[Collected data]
● ● ● ● ●

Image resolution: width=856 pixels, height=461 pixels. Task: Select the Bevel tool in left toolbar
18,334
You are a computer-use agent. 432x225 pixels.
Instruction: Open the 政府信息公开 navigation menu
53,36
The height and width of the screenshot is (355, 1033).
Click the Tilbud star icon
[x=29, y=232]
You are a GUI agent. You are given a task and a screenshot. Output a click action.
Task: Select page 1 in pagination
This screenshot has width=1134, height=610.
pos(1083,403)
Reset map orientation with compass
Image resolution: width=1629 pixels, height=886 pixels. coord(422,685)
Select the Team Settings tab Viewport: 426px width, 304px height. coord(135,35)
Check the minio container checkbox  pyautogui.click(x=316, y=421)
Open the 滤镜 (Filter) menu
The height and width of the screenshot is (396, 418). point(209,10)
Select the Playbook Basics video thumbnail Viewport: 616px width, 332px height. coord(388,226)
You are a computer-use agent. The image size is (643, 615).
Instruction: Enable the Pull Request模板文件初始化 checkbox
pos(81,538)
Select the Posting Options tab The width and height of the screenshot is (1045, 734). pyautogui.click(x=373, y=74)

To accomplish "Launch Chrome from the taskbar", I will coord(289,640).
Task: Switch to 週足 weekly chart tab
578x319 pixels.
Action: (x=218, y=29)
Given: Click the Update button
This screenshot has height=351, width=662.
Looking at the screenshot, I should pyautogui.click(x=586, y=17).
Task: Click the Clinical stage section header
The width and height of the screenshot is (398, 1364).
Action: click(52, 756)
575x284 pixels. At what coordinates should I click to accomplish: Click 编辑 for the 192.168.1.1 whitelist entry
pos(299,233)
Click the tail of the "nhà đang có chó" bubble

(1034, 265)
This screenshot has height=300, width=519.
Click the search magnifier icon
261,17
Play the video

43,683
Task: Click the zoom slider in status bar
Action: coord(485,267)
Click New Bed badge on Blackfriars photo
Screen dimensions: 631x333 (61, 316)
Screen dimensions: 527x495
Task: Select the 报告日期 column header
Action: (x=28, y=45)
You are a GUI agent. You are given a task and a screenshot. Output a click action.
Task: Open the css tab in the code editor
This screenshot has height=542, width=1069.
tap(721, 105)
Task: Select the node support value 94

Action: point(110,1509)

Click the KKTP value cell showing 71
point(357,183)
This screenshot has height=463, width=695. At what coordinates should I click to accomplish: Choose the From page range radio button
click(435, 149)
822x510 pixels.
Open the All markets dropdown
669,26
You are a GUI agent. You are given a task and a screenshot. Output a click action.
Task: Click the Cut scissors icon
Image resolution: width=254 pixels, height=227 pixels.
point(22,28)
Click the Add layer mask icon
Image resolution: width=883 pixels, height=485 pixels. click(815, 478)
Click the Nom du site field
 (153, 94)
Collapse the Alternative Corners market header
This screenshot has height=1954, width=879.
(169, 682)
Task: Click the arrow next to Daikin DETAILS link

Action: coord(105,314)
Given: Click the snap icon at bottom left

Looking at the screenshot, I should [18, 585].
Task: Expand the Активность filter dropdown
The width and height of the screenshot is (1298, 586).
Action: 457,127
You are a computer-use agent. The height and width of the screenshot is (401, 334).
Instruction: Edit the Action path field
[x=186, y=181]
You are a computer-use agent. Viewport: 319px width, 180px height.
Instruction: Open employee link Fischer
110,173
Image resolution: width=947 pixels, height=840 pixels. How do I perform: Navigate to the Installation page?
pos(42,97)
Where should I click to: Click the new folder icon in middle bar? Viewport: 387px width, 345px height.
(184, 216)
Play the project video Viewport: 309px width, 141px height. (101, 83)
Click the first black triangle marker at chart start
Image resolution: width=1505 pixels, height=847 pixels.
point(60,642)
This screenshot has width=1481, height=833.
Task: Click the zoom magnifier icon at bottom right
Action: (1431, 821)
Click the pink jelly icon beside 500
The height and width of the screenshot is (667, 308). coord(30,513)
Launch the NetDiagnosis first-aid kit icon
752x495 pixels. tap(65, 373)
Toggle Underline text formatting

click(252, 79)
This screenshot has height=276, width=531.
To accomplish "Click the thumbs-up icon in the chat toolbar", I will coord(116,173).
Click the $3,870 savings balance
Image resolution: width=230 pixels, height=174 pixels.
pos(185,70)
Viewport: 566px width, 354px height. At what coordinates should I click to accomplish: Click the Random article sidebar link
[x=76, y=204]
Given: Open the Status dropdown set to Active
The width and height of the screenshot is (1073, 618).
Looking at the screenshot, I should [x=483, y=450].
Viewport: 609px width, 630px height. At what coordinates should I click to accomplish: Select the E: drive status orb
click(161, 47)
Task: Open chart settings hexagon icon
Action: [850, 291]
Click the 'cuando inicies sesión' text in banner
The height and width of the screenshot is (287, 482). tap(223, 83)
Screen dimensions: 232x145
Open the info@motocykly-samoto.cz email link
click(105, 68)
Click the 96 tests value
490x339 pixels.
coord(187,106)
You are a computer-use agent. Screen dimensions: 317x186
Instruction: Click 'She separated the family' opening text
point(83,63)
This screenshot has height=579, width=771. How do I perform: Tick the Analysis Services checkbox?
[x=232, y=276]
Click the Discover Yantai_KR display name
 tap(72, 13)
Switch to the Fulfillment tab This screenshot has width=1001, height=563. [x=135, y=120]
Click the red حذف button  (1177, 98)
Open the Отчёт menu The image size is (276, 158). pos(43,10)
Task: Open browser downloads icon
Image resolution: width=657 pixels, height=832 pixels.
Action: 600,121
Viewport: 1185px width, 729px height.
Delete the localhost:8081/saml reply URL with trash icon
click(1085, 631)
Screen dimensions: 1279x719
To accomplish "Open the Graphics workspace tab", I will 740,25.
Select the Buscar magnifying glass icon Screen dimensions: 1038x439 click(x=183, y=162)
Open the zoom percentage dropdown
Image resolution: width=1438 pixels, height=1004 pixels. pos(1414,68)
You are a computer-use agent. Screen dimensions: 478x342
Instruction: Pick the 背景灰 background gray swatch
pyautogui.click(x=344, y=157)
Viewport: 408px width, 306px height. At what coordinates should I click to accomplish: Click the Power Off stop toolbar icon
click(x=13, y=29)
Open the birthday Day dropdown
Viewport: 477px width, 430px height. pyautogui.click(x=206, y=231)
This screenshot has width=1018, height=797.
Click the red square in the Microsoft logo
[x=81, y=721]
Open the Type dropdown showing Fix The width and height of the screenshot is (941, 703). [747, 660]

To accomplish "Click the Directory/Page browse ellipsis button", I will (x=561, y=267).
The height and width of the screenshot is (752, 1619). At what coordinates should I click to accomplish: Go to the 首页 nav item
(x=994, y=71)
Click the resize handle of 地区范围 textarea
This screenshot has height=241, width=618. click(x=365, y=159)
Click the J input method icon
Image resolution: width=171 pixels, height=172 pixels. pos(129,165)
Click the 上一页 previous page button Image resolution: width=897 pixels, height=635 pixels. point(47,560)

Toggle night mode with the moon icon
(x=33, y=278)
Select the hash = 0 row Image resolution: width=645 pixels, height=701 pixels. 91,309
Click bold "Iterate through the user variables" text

● ● ● ● ●

## Work instructions
Copy every one of the records above without changing a single character.

## Correct result
Image resolution: width=856 pixels, height=461 pixels. Task: Select the Bevel tool in left toolbar
18,334
You are a computer-use agent. 432x225 pixels.
Instruction: Open the 政府信息公开 navigation menu
53,36
The height and width of the screenshot is (355, 1033).
Click the Tilbud star icon
[x=29, y=232]
You are a GUI agent. You are given a task and a screenshot. Output a click action.
Task: Select page 1 in pagination
This screenshot has width=1134, height=610.
pos(1083,403)
Reset map orientation with compass
Image resolution: width=1629 pixels, height=886 pixels. coord(422,685)
Select the Team Settings tab Viewport: 426px width, 304px height. coord(135,35)
Check the minio container checkbox  pyautogui.click(x=316, y=421)
Open the 滤镜 (Filter) menu
The height and width of the screenshot is (396, 418). point(209,10)
Select the Playbook Basics video thumbnail Viewport: 616px width, 332px height. coord(388,226)
You are a computer-use agent. The image size is (643, 615).
Instruction: Enable the Pull Request模板文件初始化 checkbox
pos(81,538)
Select the Posting Options tab The width and height of the screenshot is (1045, 734). pyautogui.click(x=373, y=74)

To accomplish "Launch Chrome from the taskbar", I will coord(289,640).
Task: Switch to 週足 weekly chart tab
578x319 pixels.
Action: (x=218, y=29)
Given: Click the Update button
This screenshot has height=351, width=662.
Looking at the screenshot, I should pyautogui.click(x=586, y=17).
Task: Click the Clinical stage section header
The width and height of the screenshot is (398, 1364).
Action: click(52, 756)
575x284 pixels. At what coordinates should I click to accomplish: Click 编辑 for the 192.168.1.1 whitelist entry
pos(299,233)
Click the tail of the "nhà đang có chó" bubble

(1034, 265)
This screenshot has height=300, width=519.
Click the search magnifier icon
261,17
Play the video

43,683
Task: Click the zoom slider in status bar
Action: coord(485,267)
Click New Bed badge on Blackfriars photo
Screen dimensions: 631x333 (61, 316)
Screen dimensions: 527x495
Task: Select the 报告日期 column header
Action: (x=28, y=45)
You are a GUI agent. You are given a task and a screenshot. Output a click action.
Task: Open the css tab in the code editor
This screenshot has height=542, width=1069.
tap(721, 105)
Task: Select the node support value 94

Action: point(110,1509)

Click the KKTP value cell showing 71
point(357,183)
This screenshot has height=463, width=695. At what coordinates should I click to accomplish: Choose the From page range radio button
click(435, 149)
822x510 pixels.
Open the All markets dropdown
669,26
You are a GUI agent. You are given a task and a screenshot. Output a click action.
Task: Click the Cut scissors icon
Image resolution: width=254 pixels, height=227 pixels.
point(22,28)
Click the Add layer mask icon
Image resolution: width=883 pixels, height=485 pixels. click(815, 478)
Click the Nom du site field
 (153, 94)
Collapse the Alternative Corners market header
This screenshot has height=1954, width=879.
(169, 682)
Task: Click the arrow next to Daikin DETAILS link

Action: coord(105,314)
Given: Click the snap icon at bottom left

Looking at the screenshot, I should [18, 585].
Task: Expand the Активность filter dropdown
The width and height of the screenshot is (1298, 586).
Action: 457,127
You are a computer-use agent. The height and width of the screenshot is (401, 334).
Instruction: Edit the Action path field
[x=186, y=181]
You are a computer-use agent. Viewport: 319px width, 180px height.
Instruction: Open employee link Fischer
110,173
Image resolution: width=947 pixels, height=840 pixels. How do I perform: Navigate to the Installation page?
pos(42,97)
Where should I click to: Click the new folder icon in middle bar? Viewport: 387px width, 345px height.
(184, 216)
Play the project video Viewport: 309px width, 141px height. (101, 83)
Click the first black triangle marker at chart start
Image resolution: width=1505 pixels, height=847 pixels.
point(60,642)
This screenshot has width=1481, height=833.
Task: Click the zoom magnifier icon at bottom right
Action: (1431, 821)
Click the pink jelly icon beside 500
The height and width of the screenshot is (667, 308). coord(30,513)
Launch the NetDiagnosis first-aid kit icon
752x495 pixels. tap(65, 373)
Toggle Underline text formatting

click(252, 79)
This screenshot has height=276, width=531.
To accomplish "Click the thumbs-up icon in the chat toolbar", I will coord(116,173).
Click the $3,870 savings balance
Image resolution: width=230 pixels, height=174 pixels.
pos(185,70)
Viewport: 566px width, 354px height. At what coordinates should I click to accomplish: Click the Random article sidebar link
[x=76, y=204]
Given: Open the Status dropdown set to Active
The width and height of the screenshot is (1073, 618).
Looking at the screenshot, I should [x=483, y=450].
Viewport: 609px width, 630px height. At what coordinates should I click to accomplish: Select the E: drive status orb
click(161, 47)
Task: Open chart settings hexagon icon
Action: [850, 291]
Click the 'cuando inicies sesión' text in banner
The height and width of the screenshot is (287, 482). tap(223, 83)
Screen dimensions: 232x145
Open the info@motocykly-samoto.cz email link
click(105, 68)
Click the 96 tests value
490x339 pixels.
coord(187,106)
You are a computer-use agent. Screen dimensions: 317x186
Instruction: Click 'She separated the family' opening text
point(83,63)
This screenshot has height=579, width=771. How do I perform: Tick the Analysis Services checkbox?
[x=232, y=276]
Click the Discover Yantai_KR display name
 tap(72, 13)
Switch to the Fulfillment tab This screenshot has width=1001, height=563. [x=135, y=120]
Click the red حذف button  (1177, 98)
Open the Отчёт menu The image size is (276, 158). pos(43,10)
Task: Open browser downloads icon
Image resolution: width=657 pixels, height=832 pixels.
Action: 600,121
Viewport: 1185px width, 729px height.
Delete the localhost:8081/saml reply URL with trash icon
click(1085, 631)
Screen dimensions: 1279x719
To accomplish "Open the Graphics workspace tab", I will 740,25.
Select the Buscar magnifying glass icon Screen dimensions: 1038x439 click(x=183, y=162)
Open the zoom percentage dropdown
Image resolution: width=1438 pixels, height=1004 pixels. pos(1414,68)
You are a computer-use agent. Screen dimensions: 478x342
Instruction: Pick the 背景灰 background gray swatch
pyautogui.click(x=344, y=157)
Viewport: 408px width, 306px height. At what coordinates should I click to accomplish: Click the Power Off stop toolbar icon
click(x=13, y=29)
Open the birthday Day dropdown
Viewport: 477px width, 430px height. pyautogui.click(x=206, y=231)
This screenshot has width=1018, height=797.
Click the red square in the Microsoft logo
[x=81, y=721]
Open the Type dropdown showing Fix The width and height of the screenshot is (941, 703). [747, 660]

To accomplish "Click the Directory/Page browse ellipsis button", I will (x=561, y=267).
The height and width of the screenshot is (752, 1619). At what coordinates should I click to accomplish: Go to the 首页 nav item
(x=994, y=71)
Click the resize handle of 地区范围 textarea
This screenshot has height=241, width=618. click(x=365, y=159)
Click the J input method icon
Image resolution: width=171 pixels, height=172 pixels. pos(129,165)
Click the 上一页 previous page button Image resolution: width=897 pixels, height=635 pixels. point(47,560)

Toggle night mode with the moon icon
(x=33, y=278)
Select the hash = 0 row Image resolution: width=645 pixels, height=701 pixels. 91,309
Click bold "Iterate through the user variables" text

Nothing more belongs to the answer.